**Task directions:** From the line containing "Viewport: 898px width, 658px height." to the last line of the data, both included, transcribe each line exactly, leaving out pictures and adding nothing.

**Data for this task:**
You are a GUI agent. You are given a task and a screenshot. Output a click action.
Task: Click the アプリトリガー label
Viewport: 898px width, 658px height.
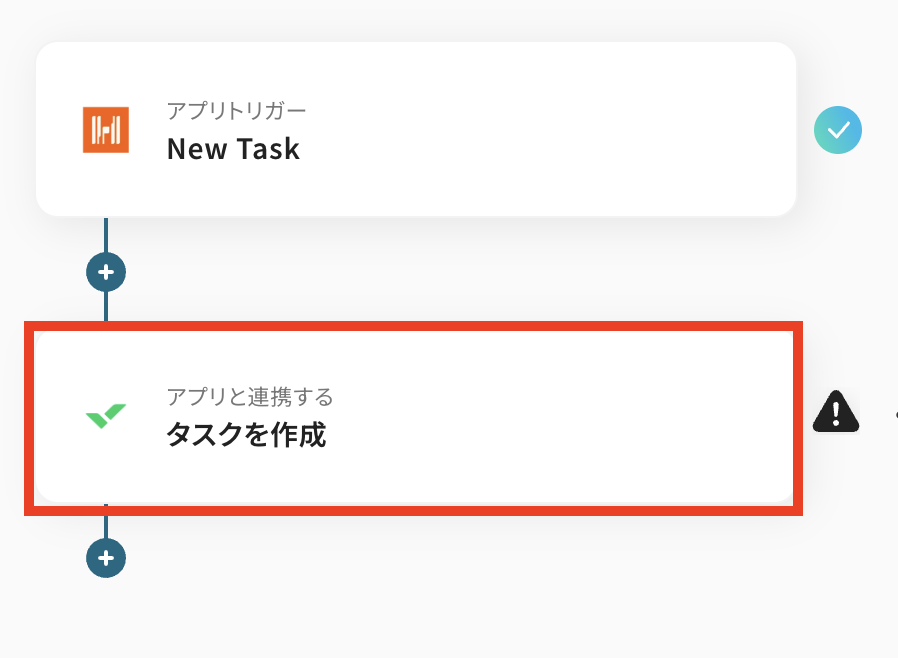(236, 111)
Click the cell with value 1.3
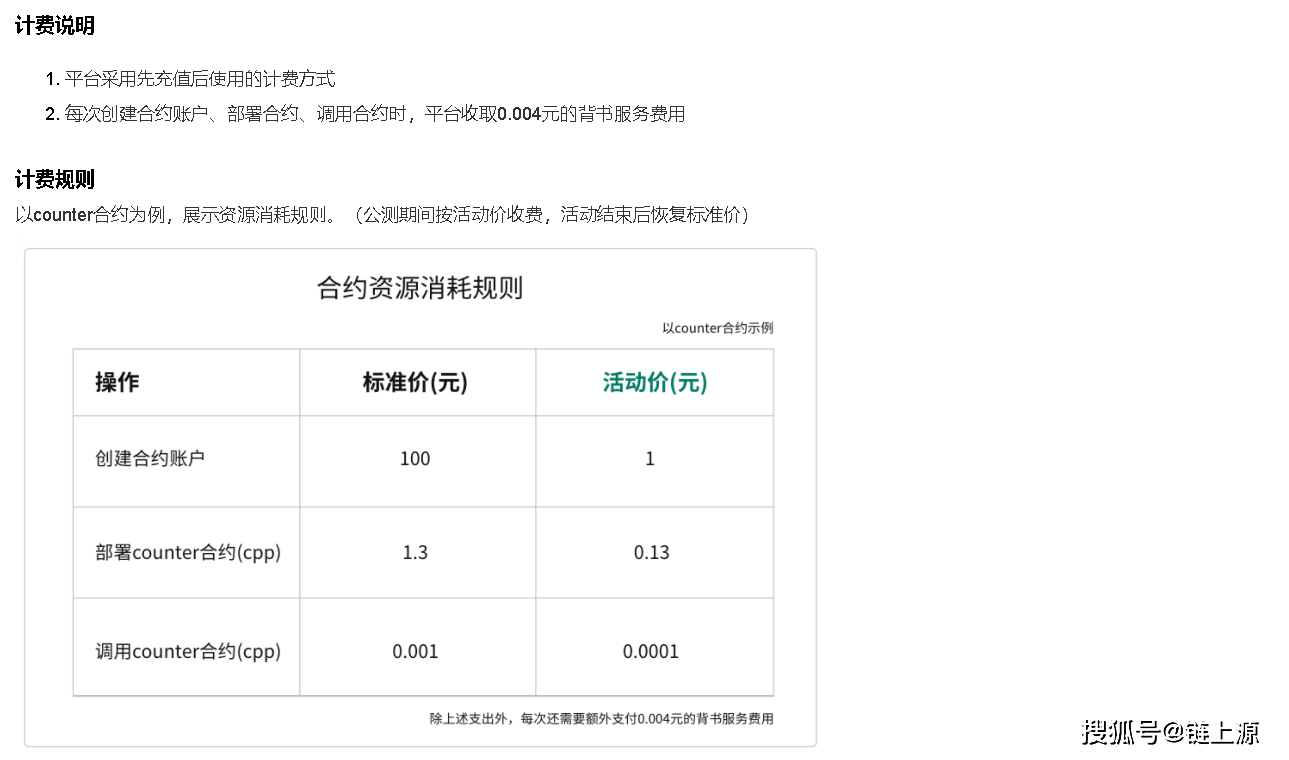 click(415, 553)
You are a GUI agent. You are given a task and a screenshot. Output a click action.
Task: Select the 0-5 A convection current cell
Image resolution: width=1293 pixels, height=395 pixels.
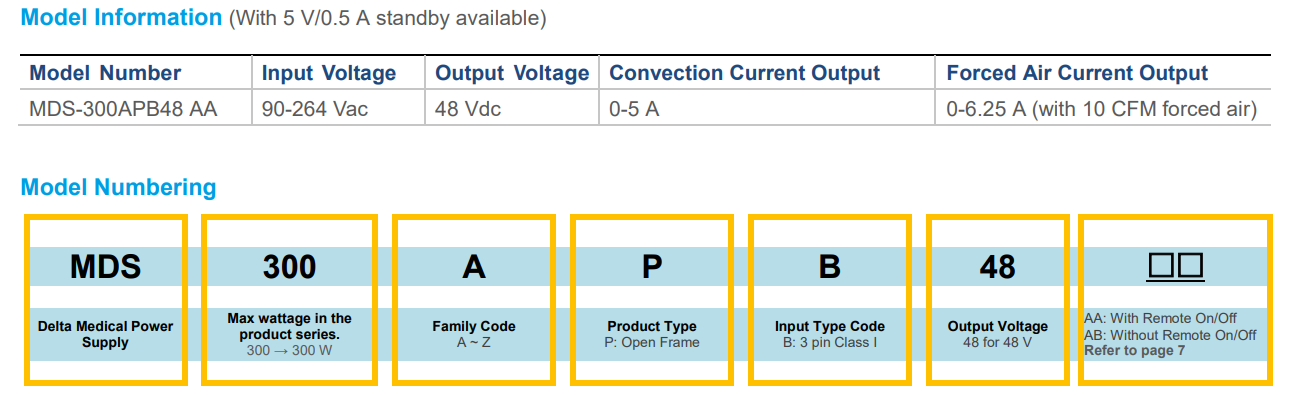(x=634, y=108)
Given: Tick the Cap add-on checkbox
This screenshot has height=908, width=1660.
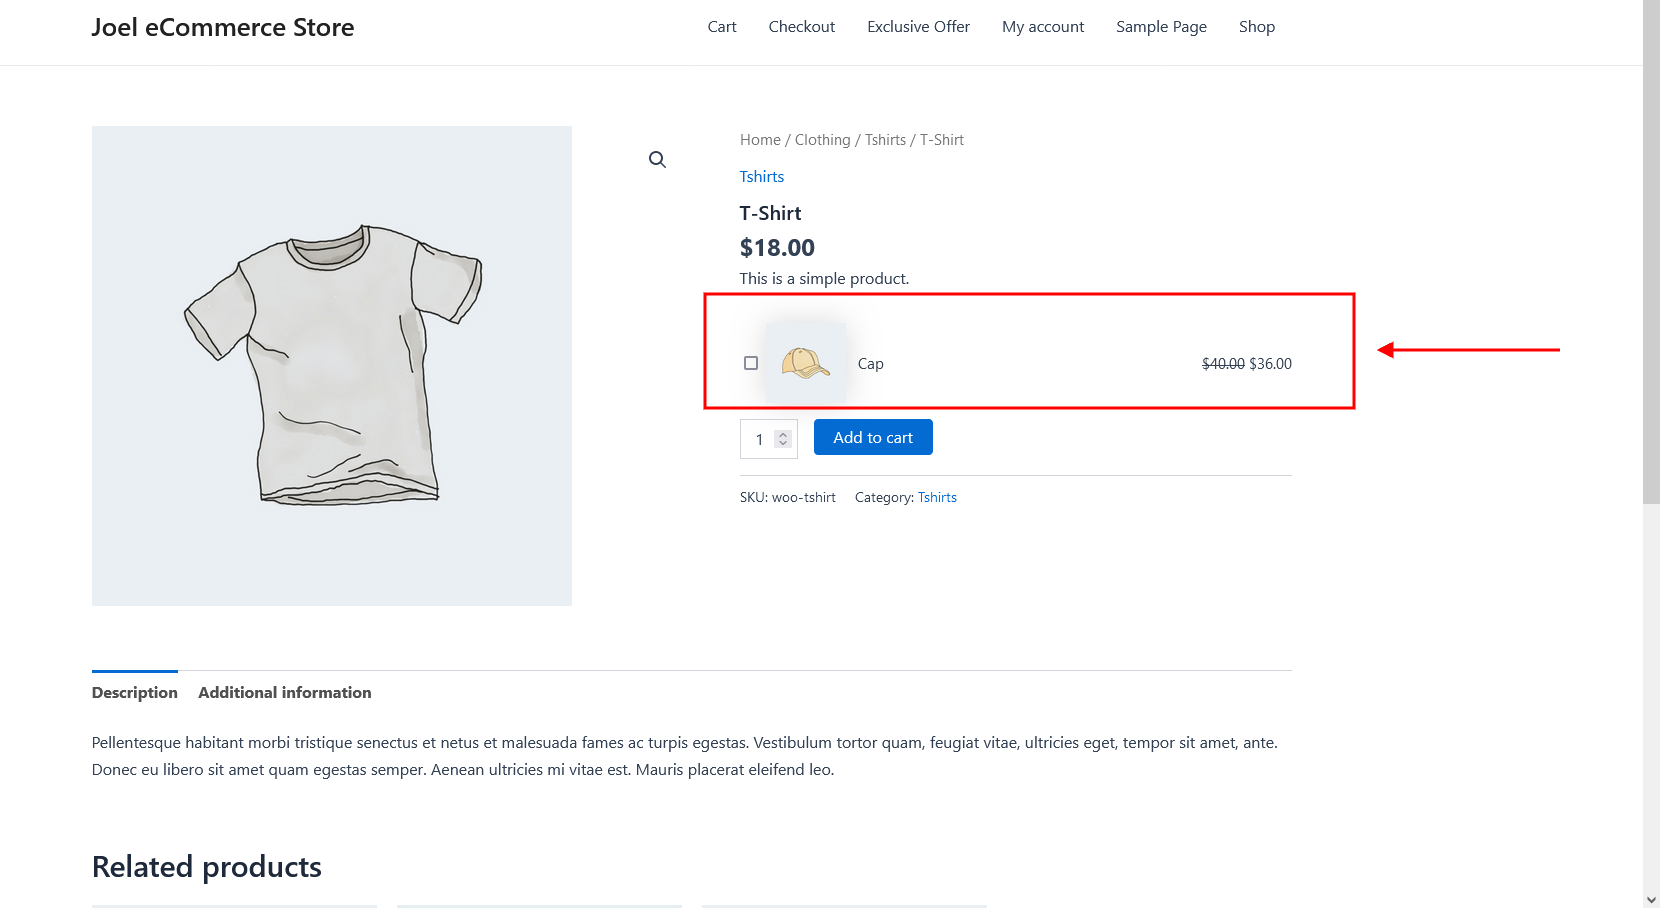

**Written answer:**
Viewport: 898px width, 658px height.
(236, 111)
Click the cell with value 1.3
 click(415, 553)
You are a GUI agent. You are given a task and a screenshot. Output a click action.
Task: Select the 0-5 A convection current cell
Image resolution: width=1293 pixels, height=395 pixels.
(x=634, y=108)
Given: Tick the Cap add-on checkbox
This screenshot has height=908, width=1660.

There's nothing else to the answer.